**Task prompt:**
Would you repeat each line below exactly, without the pictures?

------------------------------------------------

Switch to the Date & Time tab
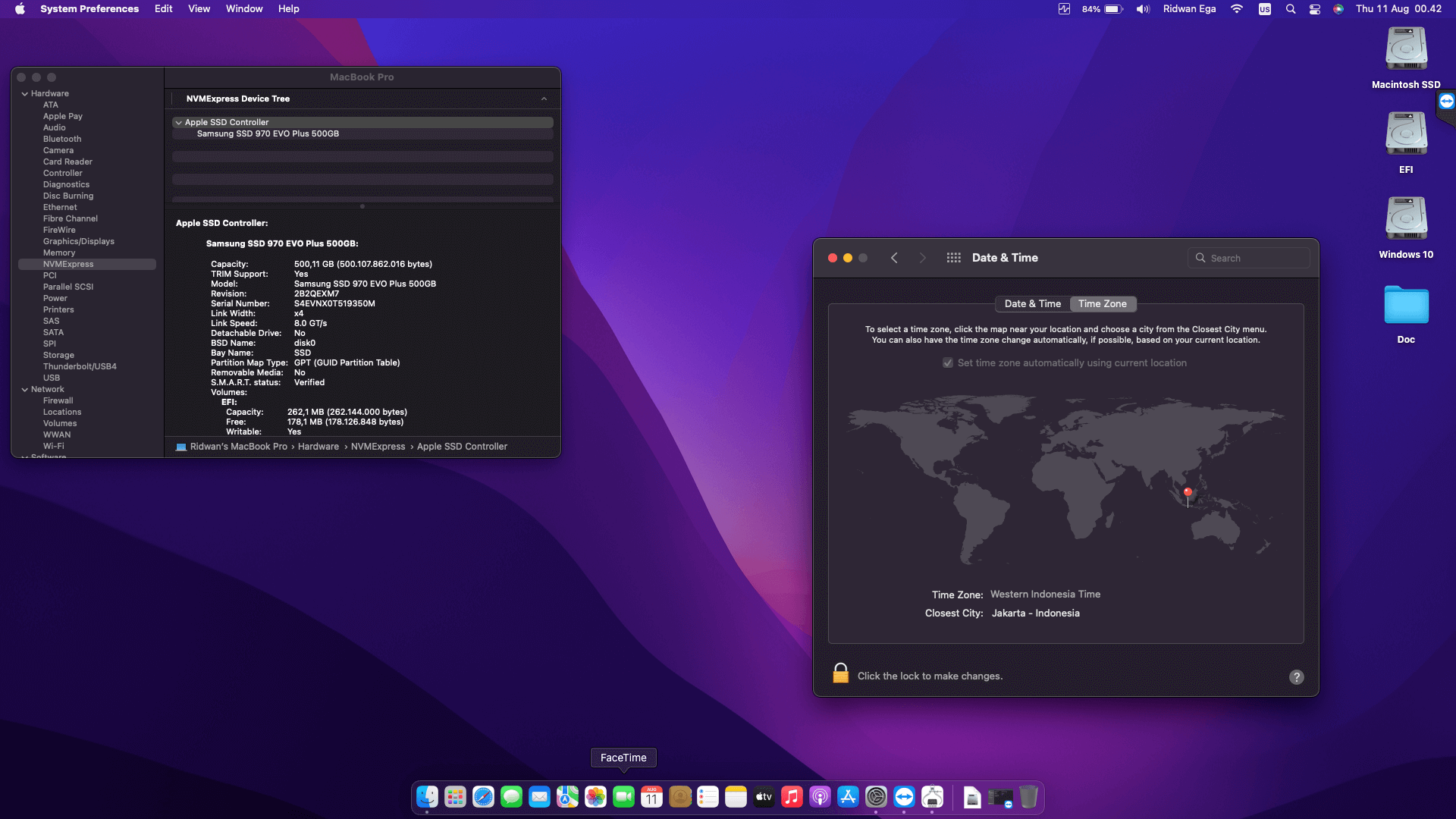 tap(1031, 303)
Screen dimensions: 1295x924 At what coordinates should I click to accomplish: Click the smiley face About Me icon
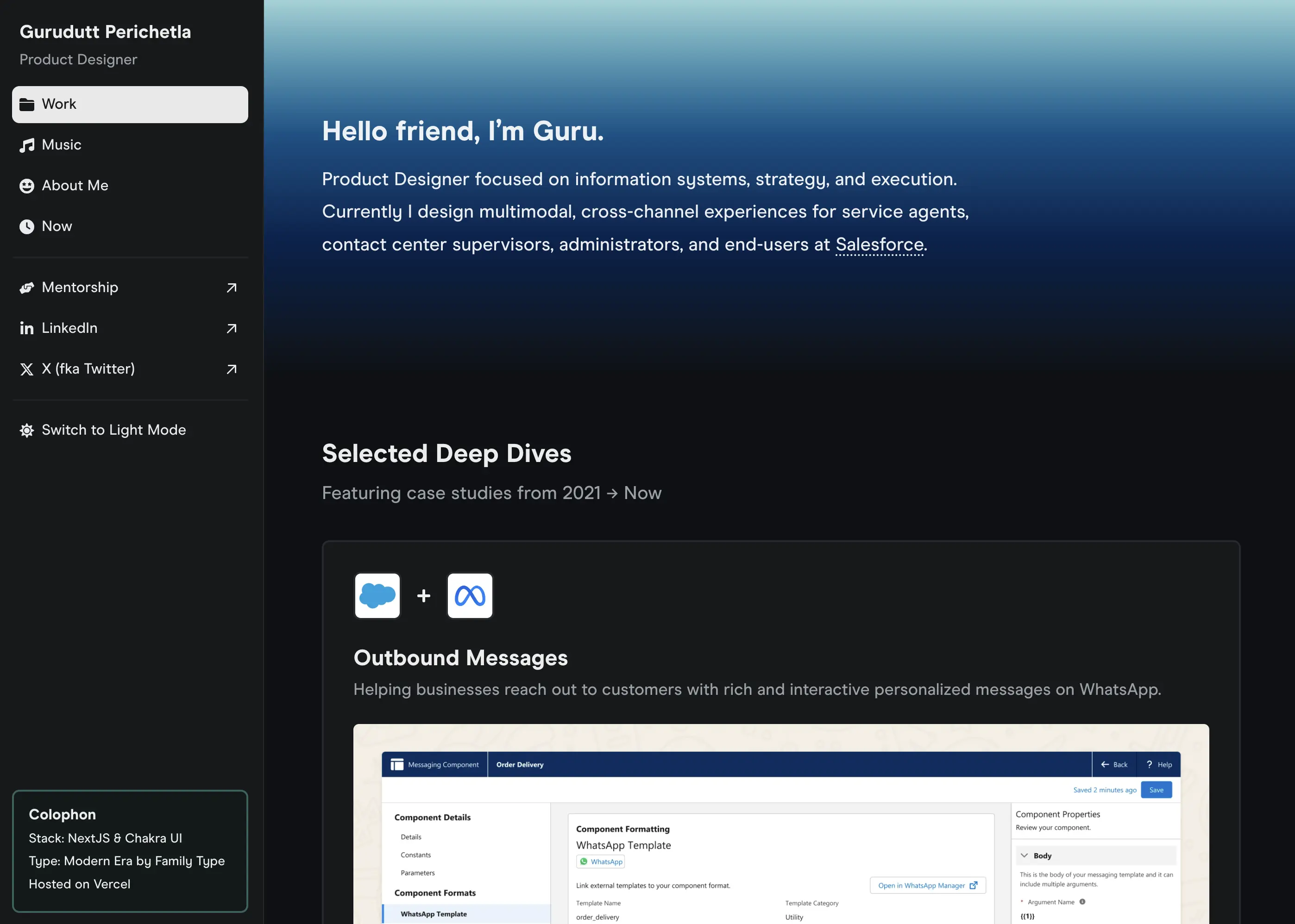click(27, 186)
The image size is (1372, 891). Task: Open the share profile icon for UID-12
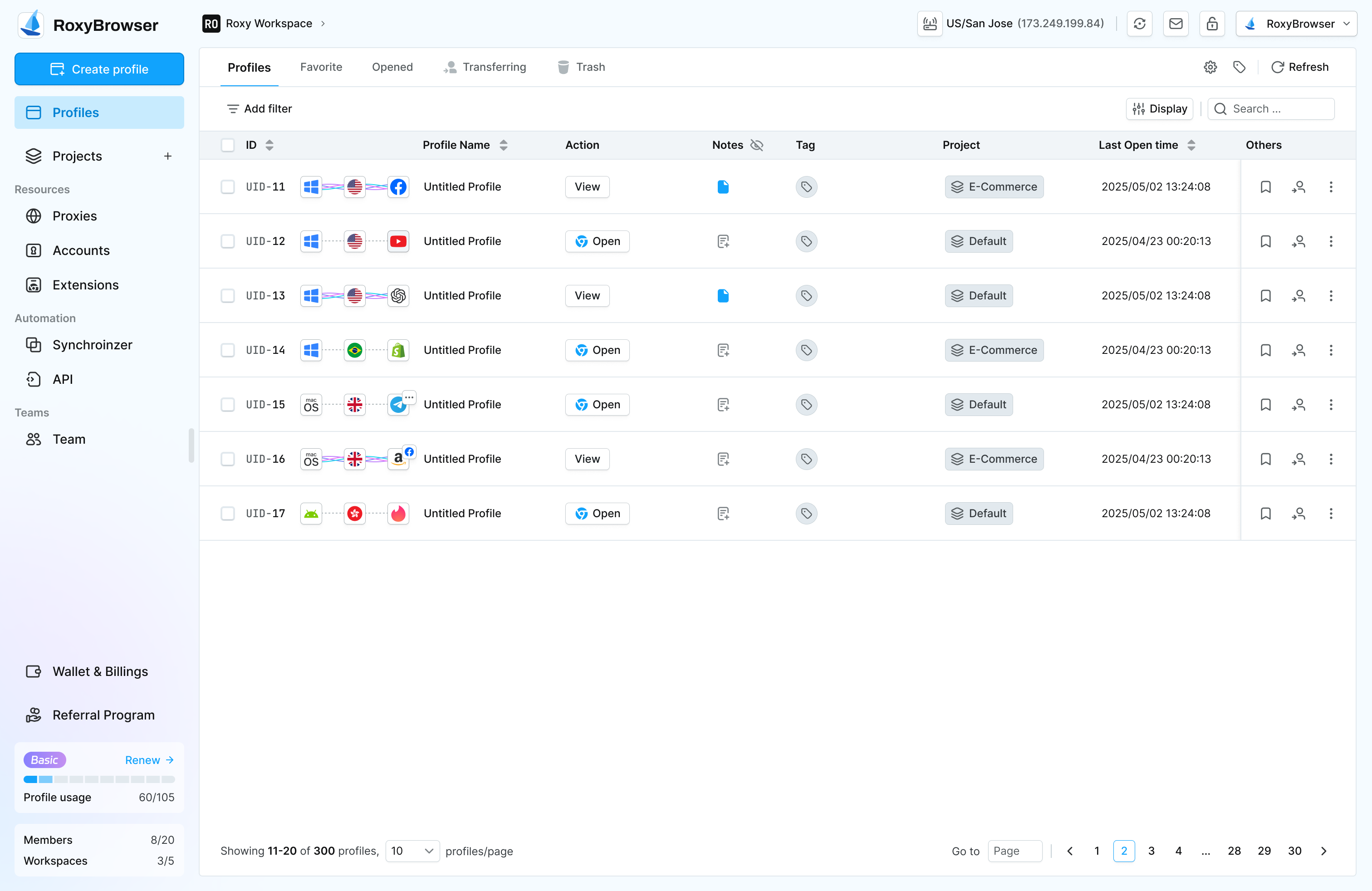coord(1298,241)
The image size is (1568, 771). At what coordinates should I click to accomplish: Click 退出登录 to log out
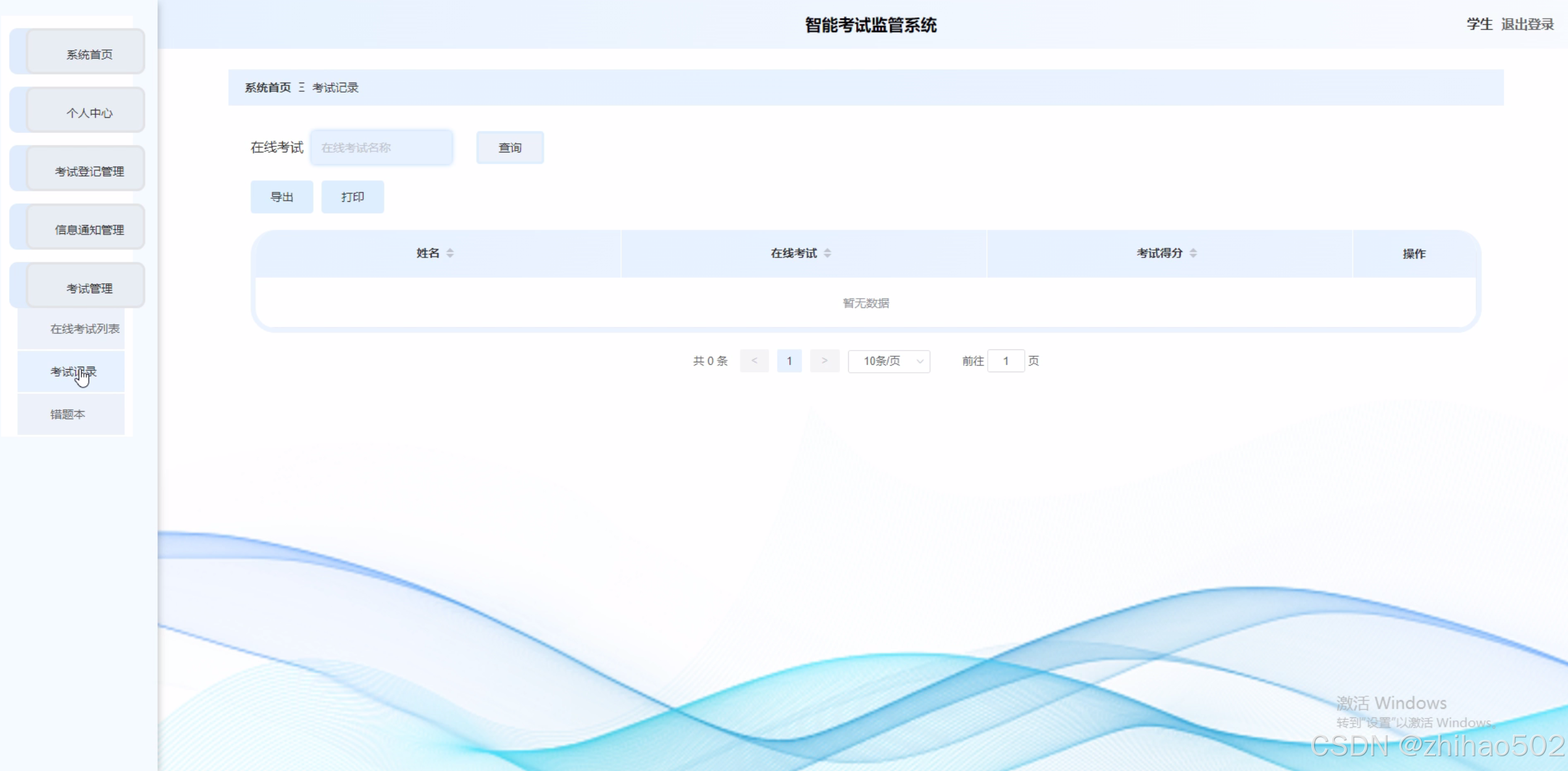point(1527,25)
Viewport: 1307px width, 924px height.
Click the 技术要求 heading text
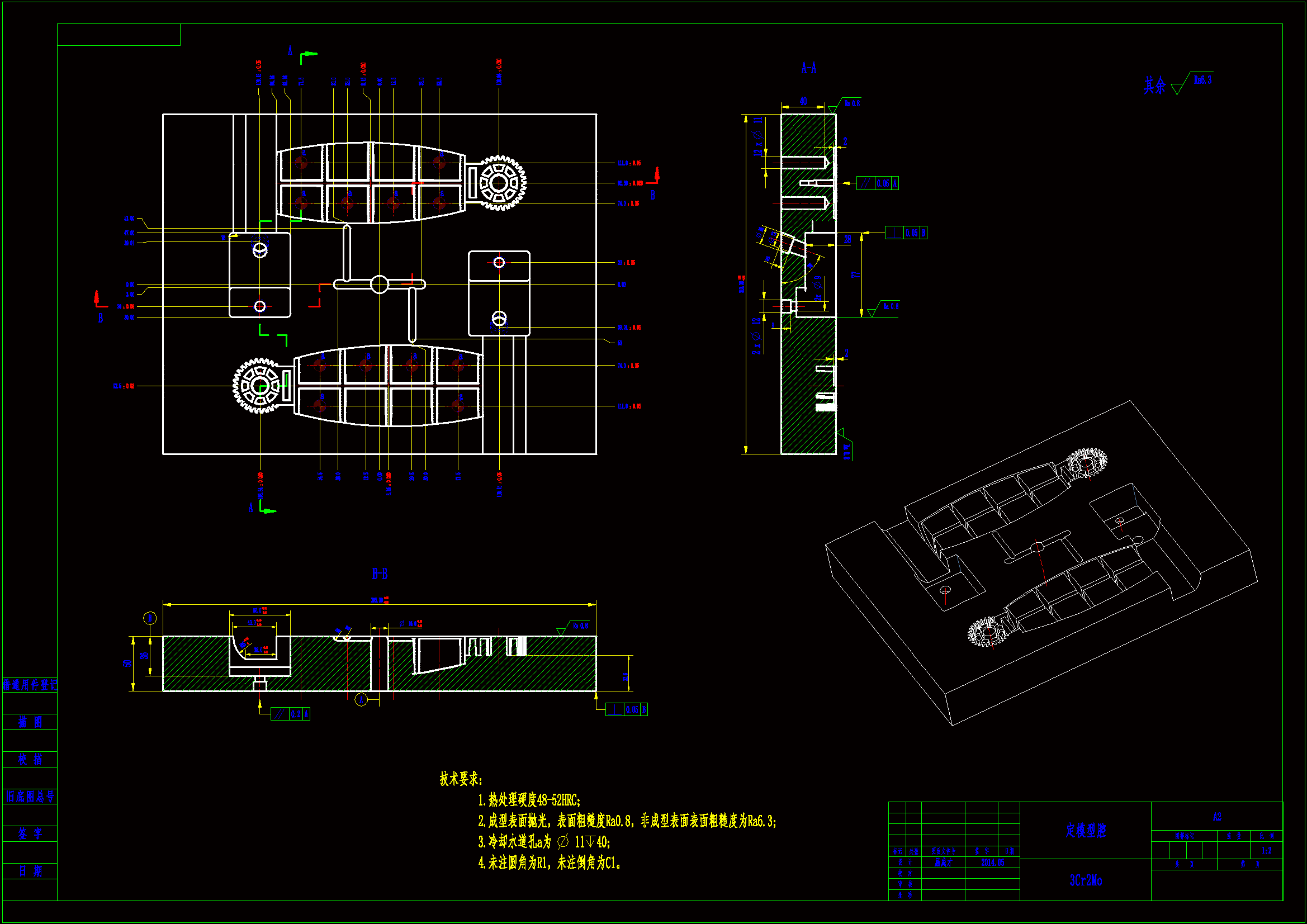pos(461,779)
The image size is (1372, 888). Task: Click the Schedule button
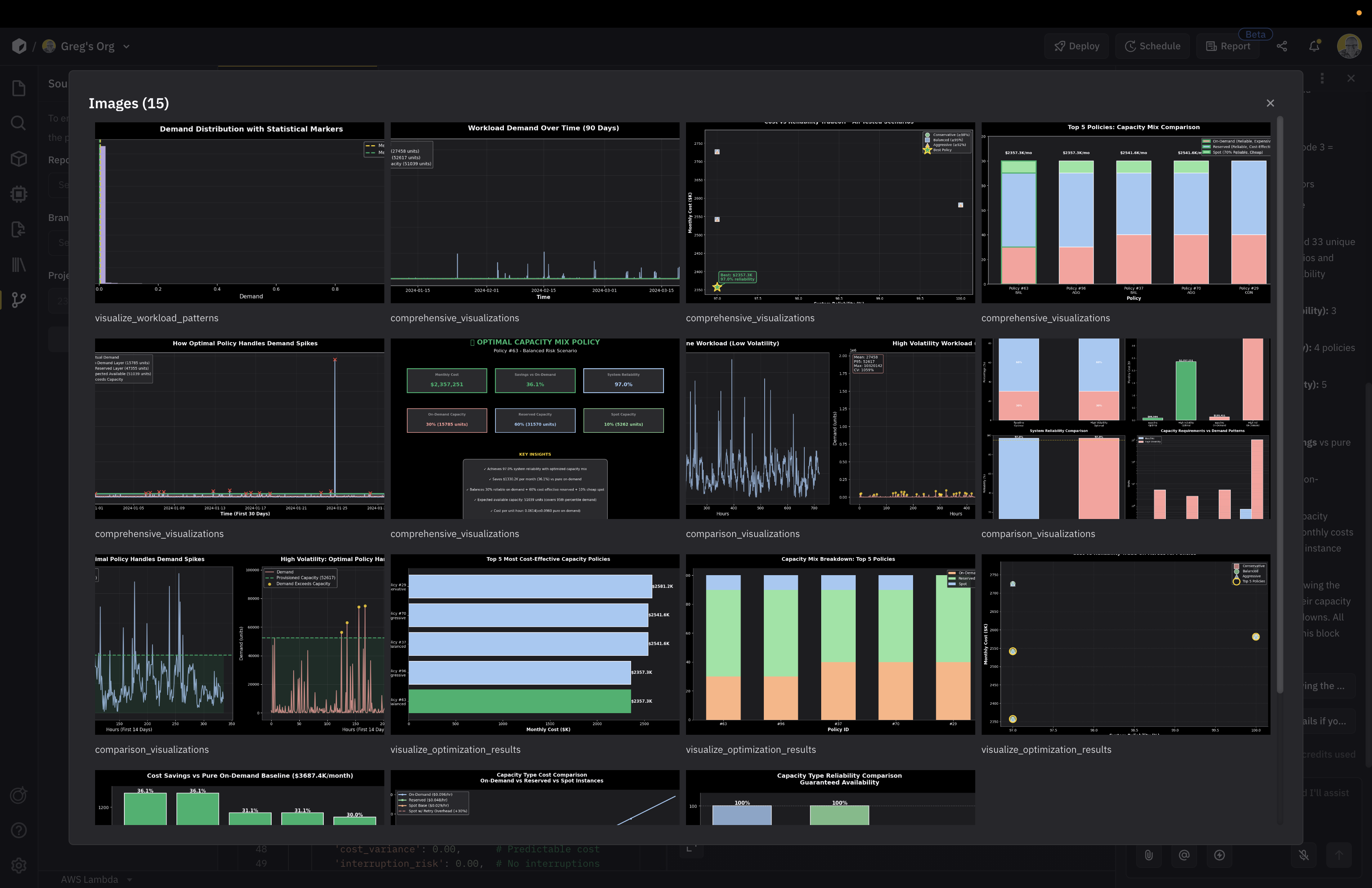click(x=1153, y=46)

------------------------------------------------

**Written solution:**
Switch to the Date & Time tab
 tap(1031, 303)
Screen dimensions: 1295x924 At what coordinates should I click to accomplish: Click the smiley face About Me icon
click(27, 186)
The image size is (1372, 891). Task: Open the share profile icon for UID-12
coord(1298,241)
The image size is (1568, 771). At what coordinates should I click to accomplish: Click 退出登录 to log out
point(1527,25)
Viewport: 1307px width, 924px height.
Click the 技术要求 heading text
pos(461,779)
The image size is (1372, 888). Task: Click the Schedule button
click(x=1153, y=46)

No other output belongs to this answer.